College graduate Hunter (Brian Raetz) is travelling from New York towards Michigan, where he plans to visit his parents on their farm and tell them he's gay. He's particularly worried how his father Wayne (Derek Reynolds) will take the news, and so has brought along a group of pals - Clare (Lindsey Nicole), Gordon (Vibhu Raghave), Matt (Ryan Moore), Janelle (Sheila Leason), Flo (Nicole Dambro), Rocky (Keith Webb) and Lenox (Celina Beach) - for moral support. Together they party in their camper van en route, which is adorned with hippyish slogans like "honk if you're horny" and "good vibes".
"I just have to warn you" Hunter tells his friends as they approach his folks' remote abode, "small-town views are not like New York views". He's not kidding. As their van pulls outside the farmhouse, Wayne and his wife Ruth (Carol Ludwick) surface on the veranda to welcome them ... if that's the right word. Ruth tries her best to be accommodating but it's clear from the off that surly Wayne rules the roost. He doesn't look too impressed with the motley crew before him: a mish mash of tanned biceps, exposed flesh and luminously colourful clothing. And, true to form, he doesn't take well to his son's revelation.
Still, the group get to meet Hunter's affable younger sister Jenny (Addisyn Wallace) and make their way into the family home. Between them, the real reason they're there is for the barn dance that Hunter has promised to organise for them.
That afternoon, the group set about converting one of Wayne's barns for a dance. The miserable old bastard even pitches in. Reluctantly. Come the evening, the barn is ready and the festivities begin. These entail everyone wearing chequered shirts, a lot of line-dancing (I've no idea where the extra guests suddenly came from), eating pizza and group members getting off with people here, there and everywhere.

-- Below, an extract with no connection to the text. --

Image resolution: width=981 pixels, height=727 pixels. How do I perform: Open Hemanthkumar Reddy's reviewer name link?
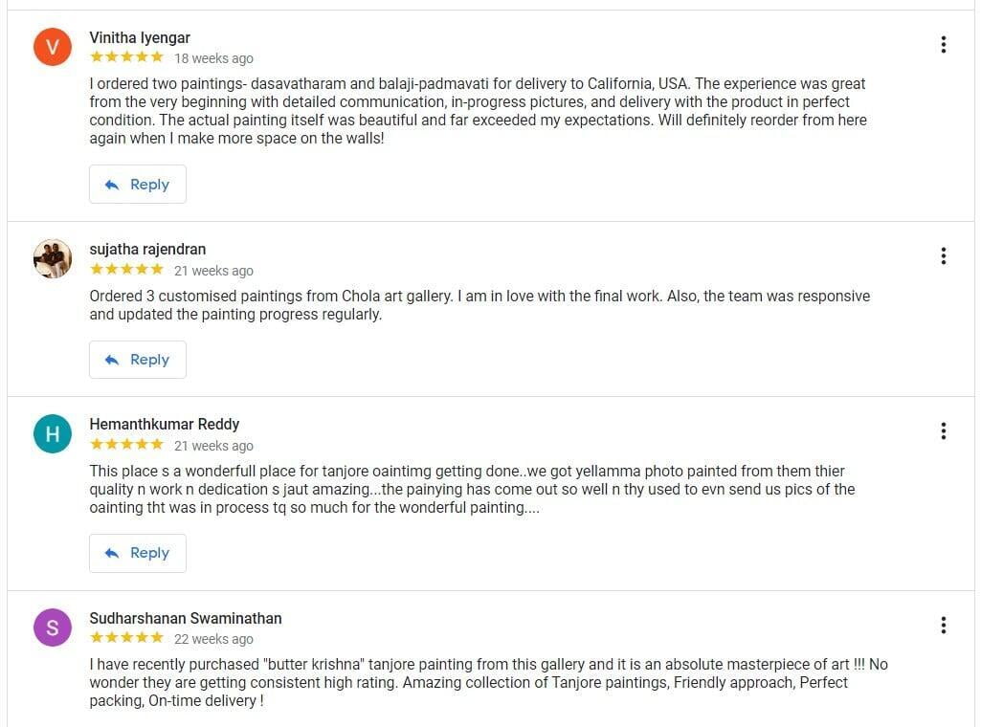(x=165, y=425)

But, as the kids party, Wayne and Ruth are about to meet a sticky end in the farmhouse. While checking under Jenny's bed for a "monster", Wayne finds precisely that - Ruth too, moments later. By the end of the evening, Jenny's gone missing and Hunter's friends start getting picked-off one by one.
Can Hunter learn the secret behind the beastly Pitchfork (Daniel Wilkinson) - so named due to a pitchfork handle soldered on to the stump of his right arm, which goes nicely with his fur-covered face - and save the day?
PITCHFORK comes from first-time feature director Glenn Douglas Packard. From its opening tracking shots through the farm's surrounding fields, all of which are set to a quivering female interpretation of "He's Got the Whole World in His Hands", it's clear that here's a director with a great flair for visuals. True enough, he makes terrific use of the great location - it's actually the farm he grew up on, in Clare, Michigan. Shooting on a single camera, the Sony a7s, he and cinematographer Rey Gutierrez make every scene count on an aesthetic level: everything is immaculately framed within attractive widescreen compositions, often utilising imaginative camera angles at the same time; the whole thing is well-lit and slickly edited.
Perhaps, though, that's all designed to distract us from a couple of major shortcomings. First off, the plot offers nothing new: this is by-the-numbers slasher fare. Any early inkling that PITCHFORK is going to tackle sexual prejudice or offer interesting insight into the city/country cultural divide is soon tossed aside, Packard being more concerned with putting his characters through the all-too-familiar motions.
Speaking of the characters, they're all pretty stereotypical. The backwoods parents; the self-doubting gay son; his friends who comprise of the jock, the slut, the brainy one etc. Oh, and whether it's by design or totally accidental, the protagonists are so in tune with those "politically correct" posters you tend to see in offices nowadays that this seems less like a horror film and more like an advert for equality. We have a group consisting of a homosexual male, an Italian hunk, a black American, an Asian guy, a British woman abroad (Beach's accent is horrible) etc. All we needed was a character in a wheelchair and Packard could've rested easy in the knowledge he'd covered all bases. Not that that's a bad thing per se, and in many ways is to be applauded. But seeing as though none of these backgrounds, creeds or sexual/religious persuasions are explored - or even exploited - in the script, you can't help but think Packard is ticking boxes and nothing more.
Still, no crime there. No, PITCHFORK's worst offence is that it never grabs its viewer. It looks pretty, the camerawork is impressive, the cast are attractive, but ... it's all very familiar, extremely predictable. Even the gore is too polite to elevate the film to a level the more forgiving extreme horror fans would appreciate.
Despite all of this, the film has won several awards including Best Film at 2016's Atlanta Horror Film Festival. Maybe I'm just jaded?
PITCHFORK will enjoy a limited theatrical run in America during January 2017. It's also receiving an "On Demand" release at the same time, via distributors Uncork'd Entertainment. Whether a DVD release will follow remains to be seen - but we'll strive to keep you informed.
As a first attempt, PITCHFORK shows a lot of potential from Packard. If he can find a screenplay with characters and action worthy of his clear flair for interesting visuals, he'll be on to a winner. And he perhaps needs to stop showing off with his camera a little - some scenes would actually benefit from a static camera resting on characters during key moments of dialogue!